**Prompt**
Omit the pictures and retype only the lines from the one containing "Enable Local Peer Discovery option" through the end of the listing, both ends included.

**Data extract**
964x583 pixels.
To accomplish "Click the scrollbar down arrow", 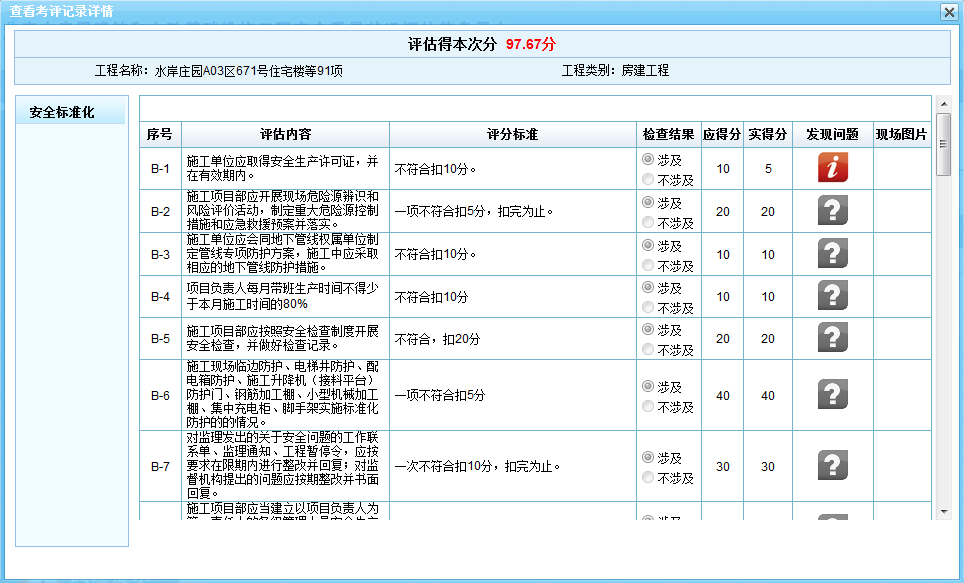I will (x=943, y=511).
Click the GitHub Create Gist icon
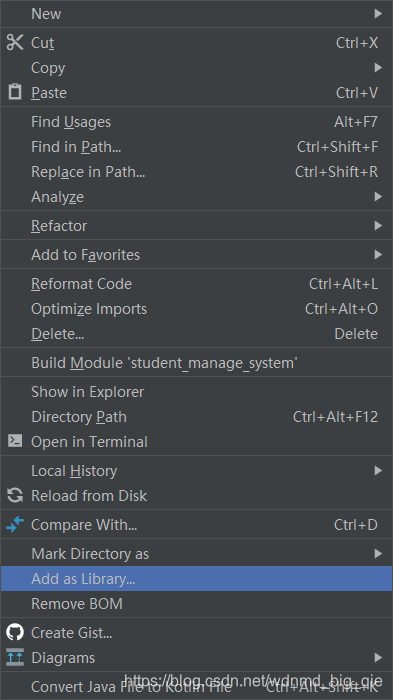The height and width of the screenshot is (700, 393). 15,632
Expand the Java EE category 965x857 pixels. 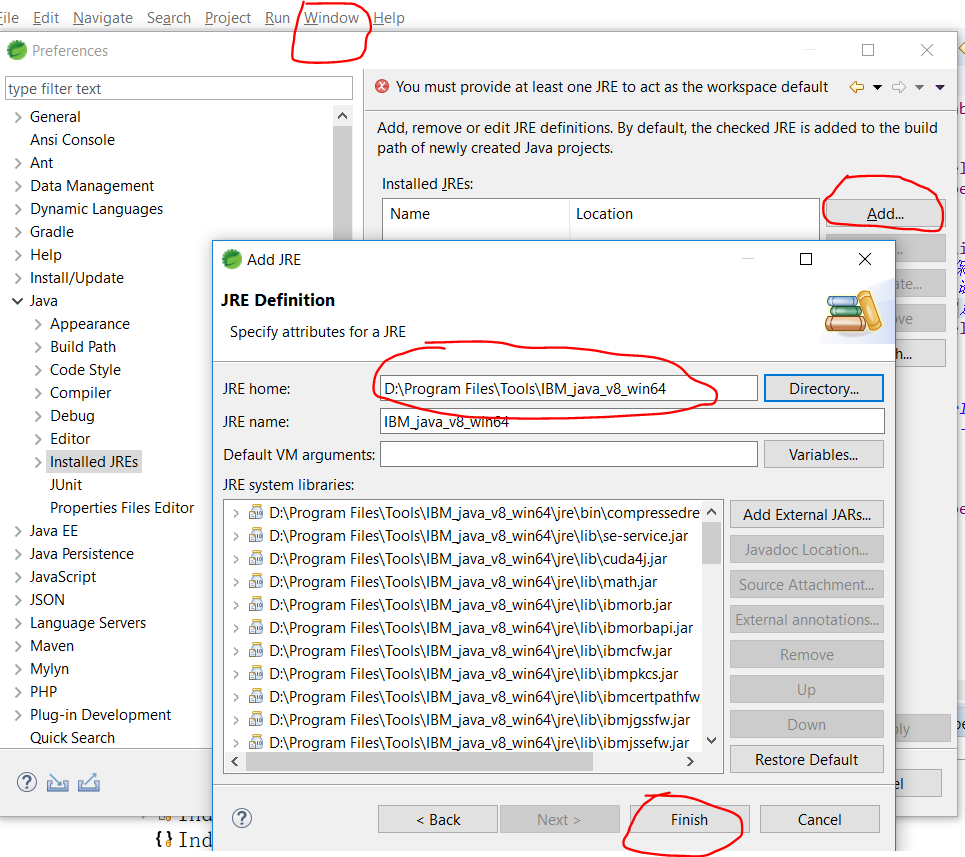(x=20, y=530)
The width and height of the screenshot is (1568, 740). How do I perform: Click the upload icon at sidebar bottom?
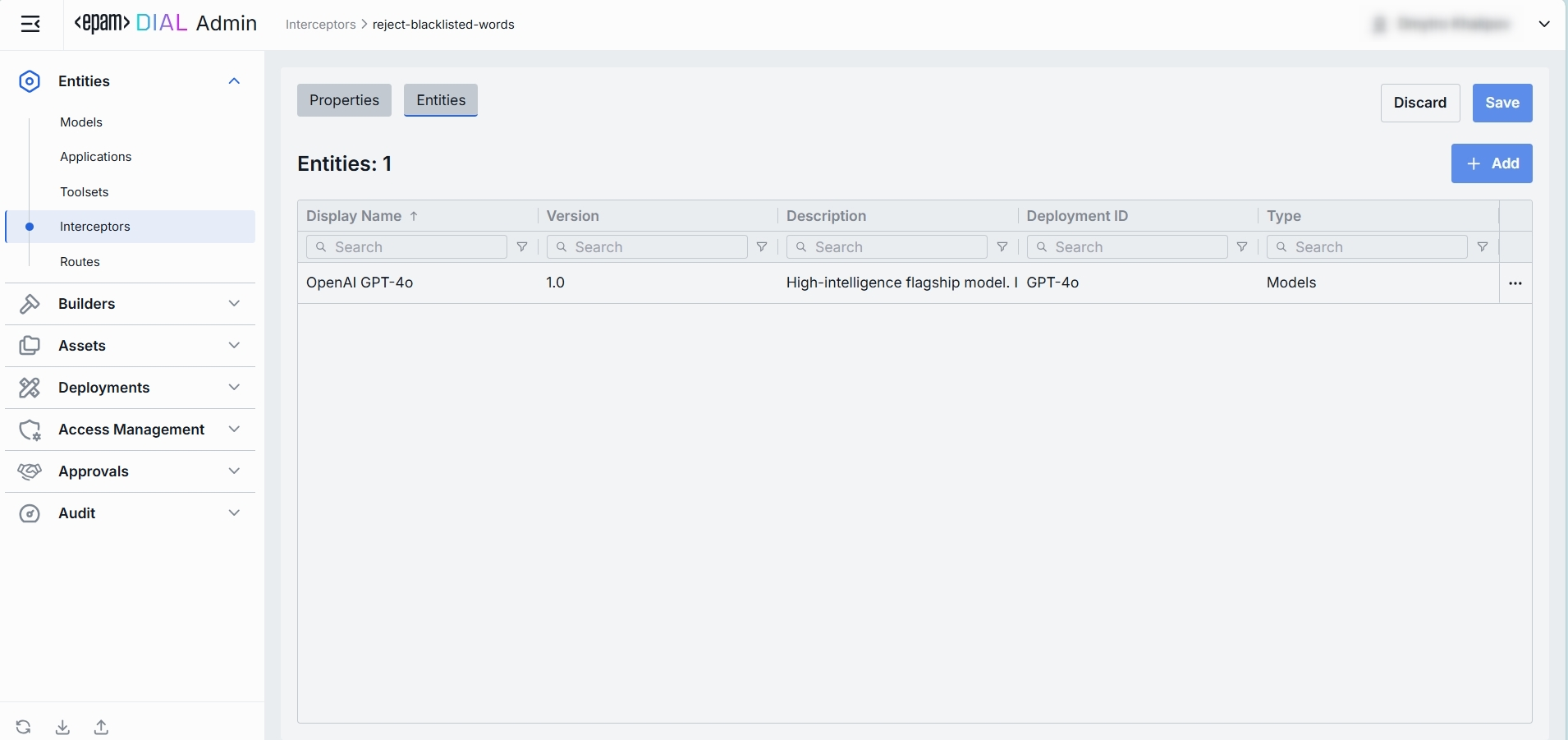(101, 727)
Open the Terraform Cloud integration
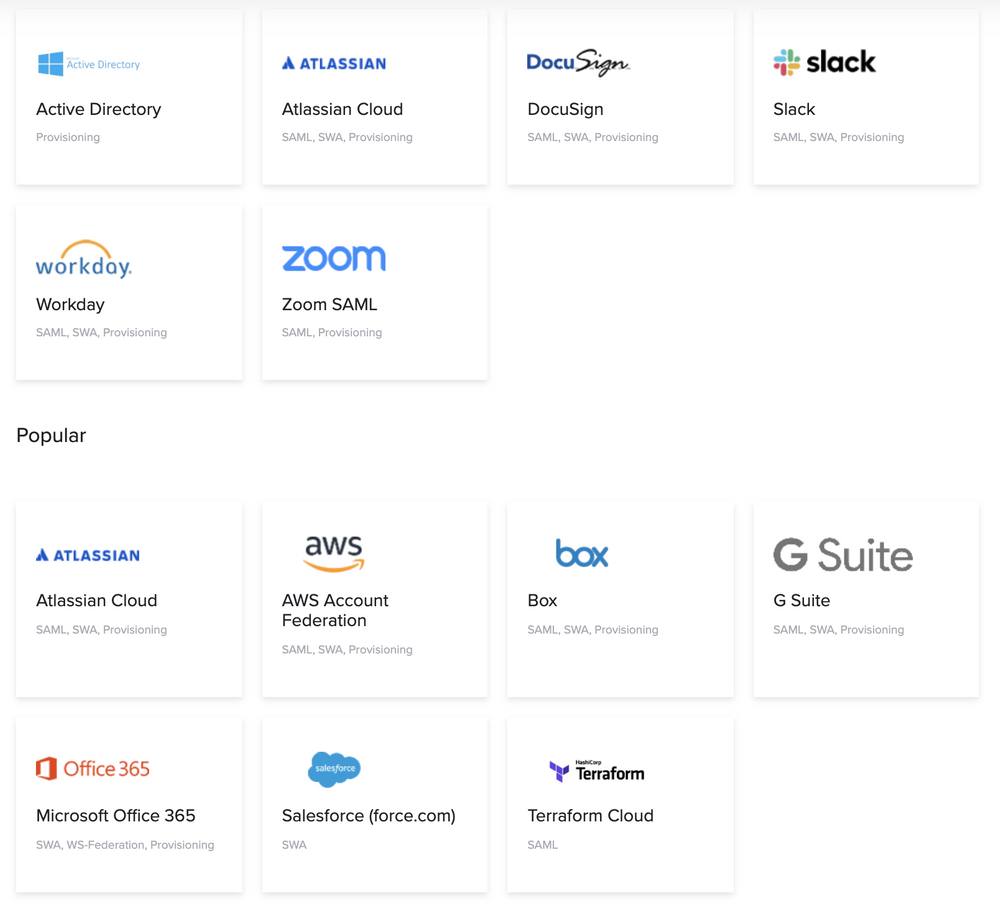1000x913 pixels. pyautogui.click(x=620, y=804)
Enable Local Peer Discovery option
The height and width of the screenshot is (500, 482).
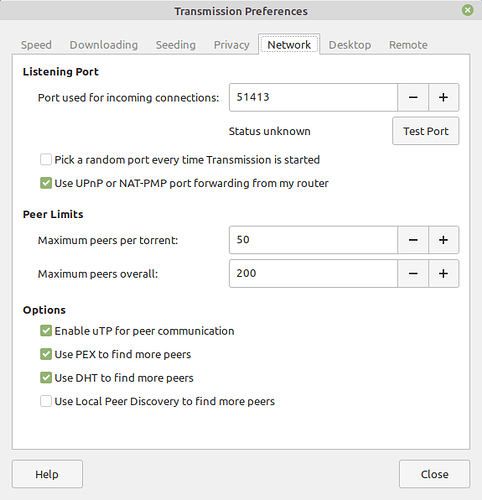[x=46, y=401]
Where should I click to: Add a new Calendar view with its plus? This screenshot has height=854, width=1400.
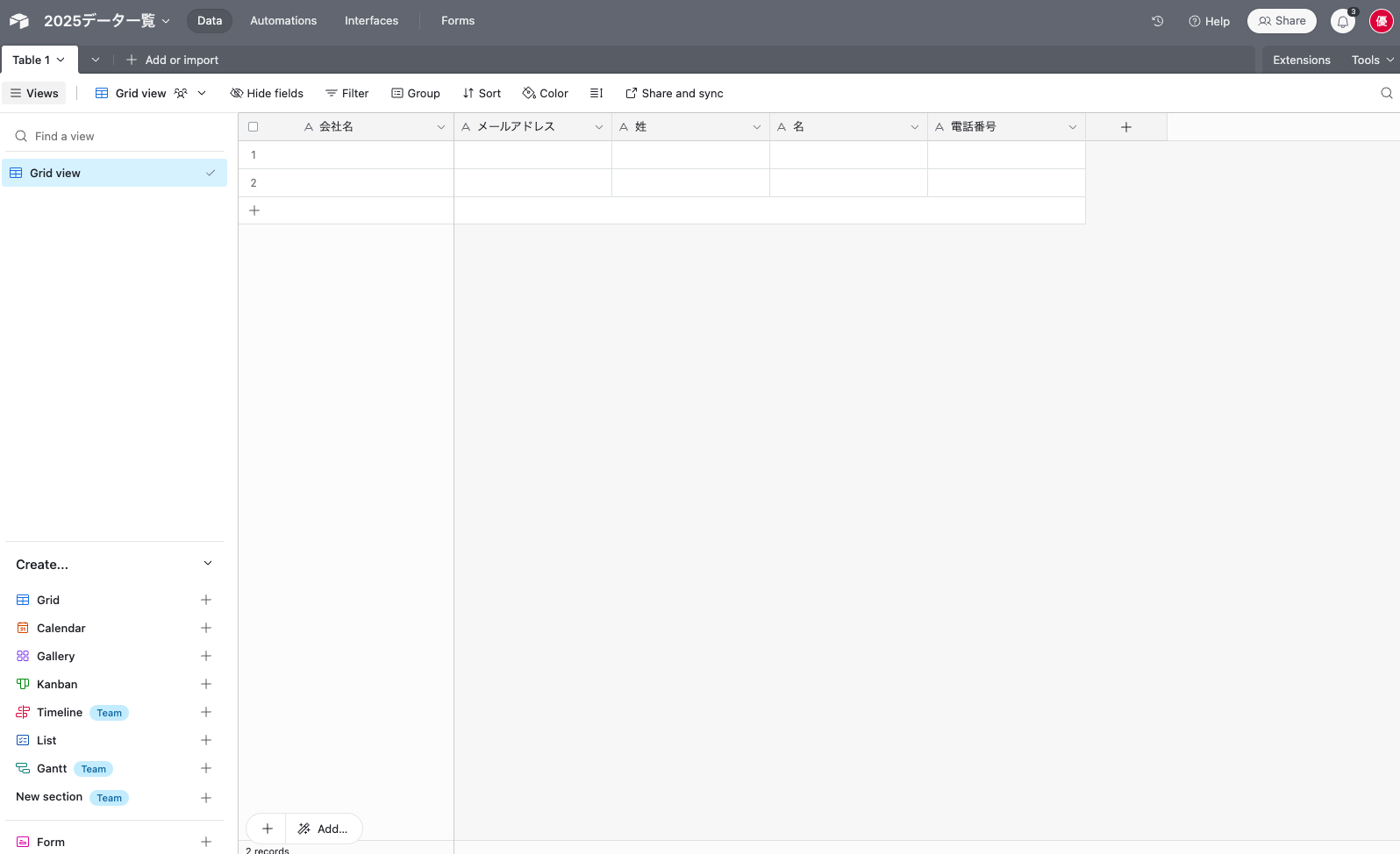pyautogui.click(x=206, y=628)
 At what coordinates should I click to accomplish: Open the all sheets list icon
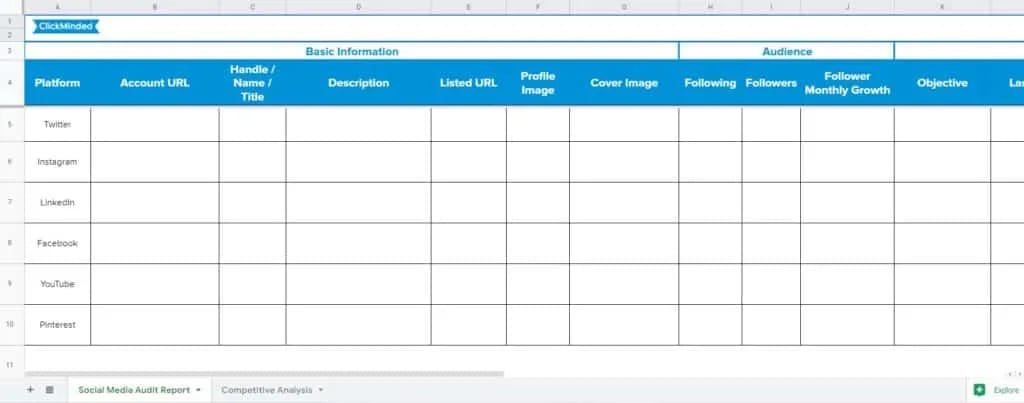(x=50, y=390)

**Answer section**
Enable Local Peer Discovery option
The height and width of the screenshot is (500, 482).
[x=46, y=401]
Where should I click to: Add a new Calendar view with its plus? This screenshot has height=854, width=1400.
pyautogui.click(x=206, y=628)
 At what coordinates should I click to accomplish: Open the all sheets list icon
(x=50, y=390)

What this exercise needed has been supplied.